Saturday, September 28, 2019

Another year; Another beginning. Regaining self.

I have rediscovered this blog, and am surprised at the theme of the last, and only, entry I have made. I am surprised because the theme I wish to discuss, the particular thought I want to record tonight, is identical to the previous theme I explored so briefly over one year ago. The theme is loss of self, scattering of thoughts, and mental and intellectual incapacity. I

I actually presumed I was going to another blog of mine, which I had just started (I guess from another secret account?) a few days ago.

I return to this exploration of mental capacity because I discovered a particular thread on Reddit that really resonated with me.

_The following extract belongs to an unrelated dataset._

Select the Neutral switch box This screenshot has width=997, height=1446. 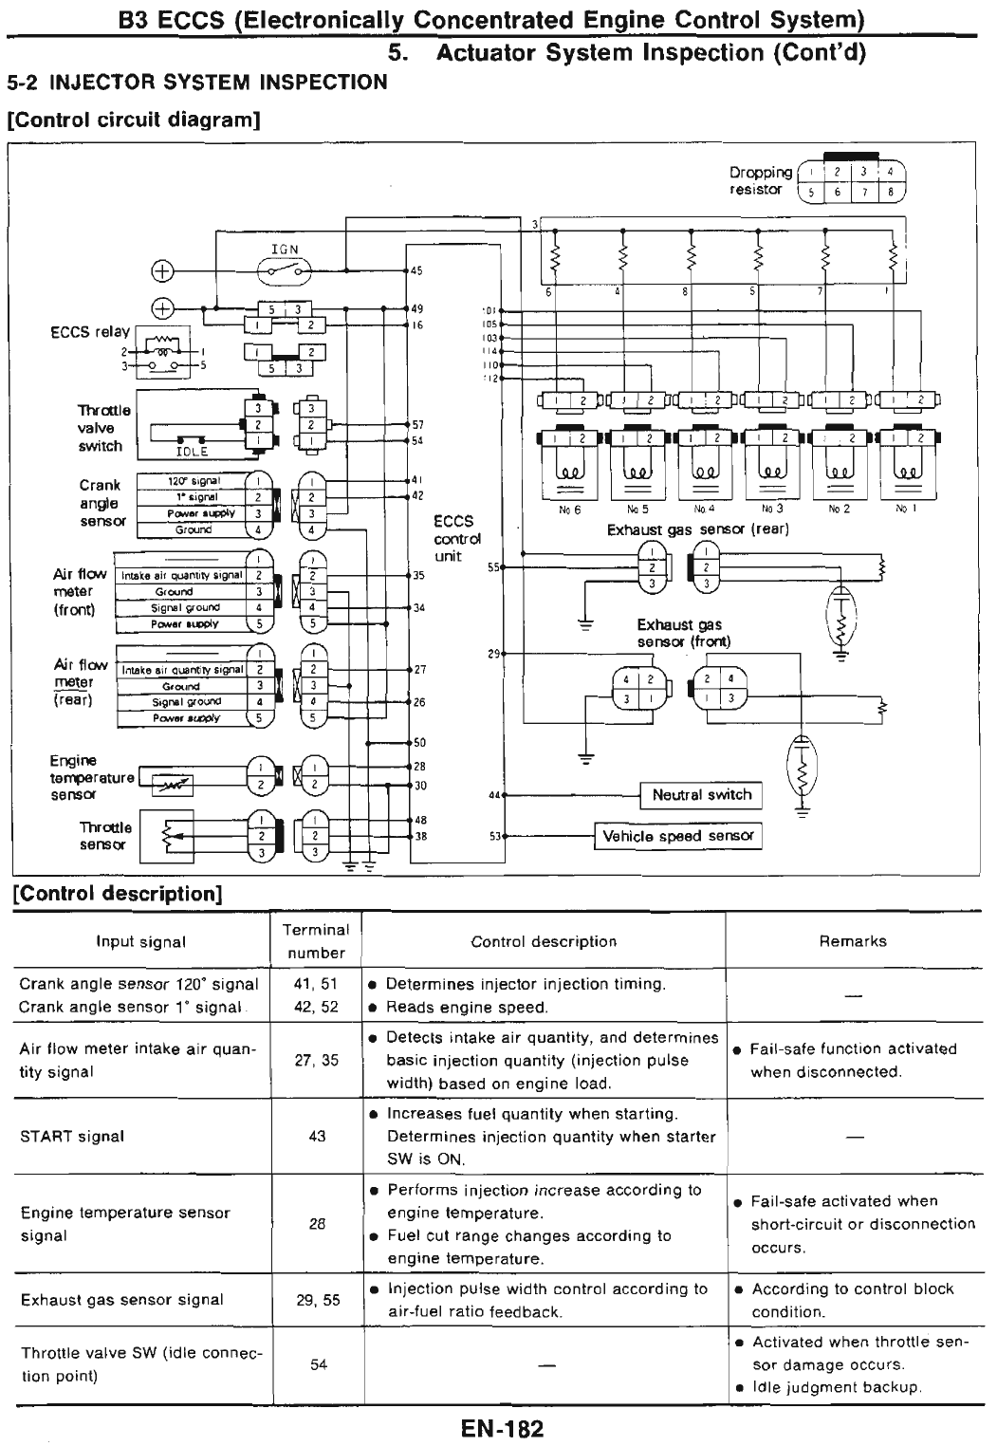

feedhttp://www.reddit.com/r/Neuropsychology/comments/1avffk/im_reading_flowers_of_algernon_and/c95pkt2

Mental and intellectual incapacity

These might sound indistinguishable, but I believe there are significant distinctions between mental capacity and intellectual capacity. In my thinking, these differences have to do with scope of cerebral activity, and though the two are intimately connected, I'll separate them thusly. Mental capacity deals with those brain functions other than the purely intellectual or academic. It is the emotion, the motivation, the ability to gather thoughts of any sort, organize them, direct them, and employ them in line with personal values and desires. It also deals with the ability to discern your personal values and desires in the first place! Intellectual capacity has more to do with the analytical aspect, and a focused mental effort. I would say that perhaps mental capacity is broader ability to do, whereas intellectual capacity is the ability to think.

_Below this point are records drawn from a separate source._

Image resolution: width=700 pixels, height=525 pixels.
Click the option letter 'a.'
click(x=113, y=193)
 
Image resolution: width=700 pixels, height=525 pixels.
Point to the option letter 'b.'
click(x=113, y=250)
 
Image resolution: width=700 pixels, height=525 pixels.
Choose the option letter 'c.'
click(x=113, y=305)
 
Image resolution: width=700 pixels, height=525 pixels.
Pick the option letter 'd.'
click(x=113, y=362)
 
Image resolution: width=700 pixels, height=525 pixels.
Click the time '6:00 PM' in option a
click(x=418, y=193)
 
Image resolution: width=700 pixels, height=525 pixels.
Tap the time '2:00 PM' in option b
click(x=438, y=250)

I feel that I lost both. I wonder if I'm recovering them? Well, I've already written more in one evening of watching the NBA playoffs than I wrote all last year. I think I'm winning. Am I ready for graduate school? I don't know.

Things about me that I wish to remember

Because memory is unreliable. And written fairly tersely because I don't feel I need to explain myself to myself.

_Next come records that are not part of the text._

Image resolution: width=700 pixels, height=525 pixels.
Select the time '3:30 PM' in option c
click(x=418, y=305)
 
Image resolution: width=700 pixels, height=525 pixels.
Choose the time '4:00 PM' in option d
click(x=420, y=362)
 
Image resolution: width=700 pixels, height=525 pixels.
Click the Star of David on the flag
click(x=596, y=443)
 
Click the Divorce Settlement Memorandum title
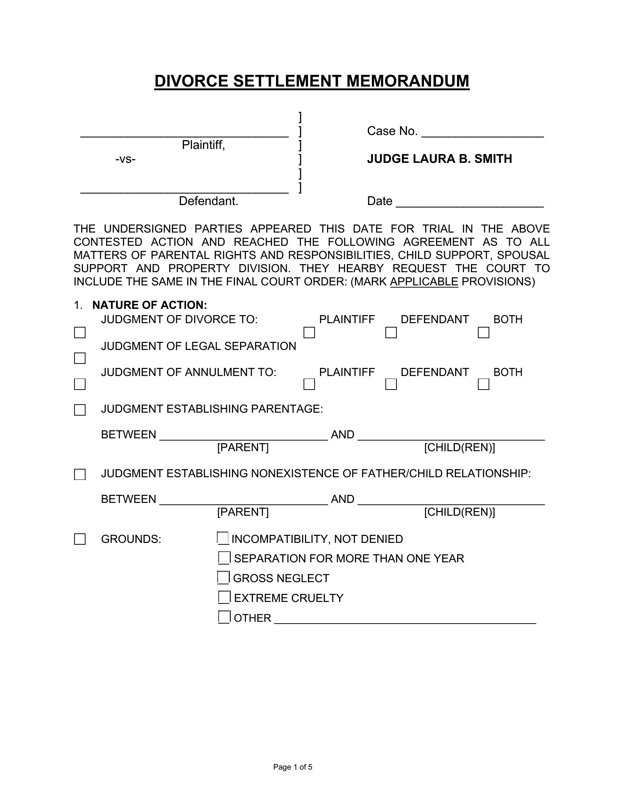coord(312,81)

  • I created my first email addresses around age 13 based on a nickname given me by an older kid I admired and wanted to be like. There's an A at the end that I've only accepted from one person. Perhaps I still do look up to those older than me, but now it seems unnecessary to seek their approval or reconnaissance.
  • I enjoy the idea of rituals, say reciting a particular dictum upon embarking on a new phase, or offering a symbolic gift to those in transition.
  • I worry that I may be a stingy person. I hope I am not seen as such by my friends and family, but as much as I enjoy careful and thoughtful gift-giving, I don't always remember the right occasions, or follow-through with my plans.
    • Examples:
      • Manou and Tom moving in to their first or second house. I could have given even a small gift.
      • My mom's birthday this year. I didn't remember to give her a card.
      • Upon the death of Pete Kerrigan's brother several years ago, I wished to record a song for him, "May the Road Rise to Meet You," but I never did and I still regret it.
      • I haven't given Linda the earrings from my mother from two Christmasses ago.
      • I don't remember my friends' birthdays, though these folks in Haiti always remember me with a little gift. So thoughtful! ugh.
End.

Wednesday, April 18, 2012

now is the time

when have i felt like myself? when have i watched or understood the passing of the days? how do i know i'm not the same when 21 i was? why is my memory limited and the capacity for concreteness unimportant?

oh, biology!

this is a question.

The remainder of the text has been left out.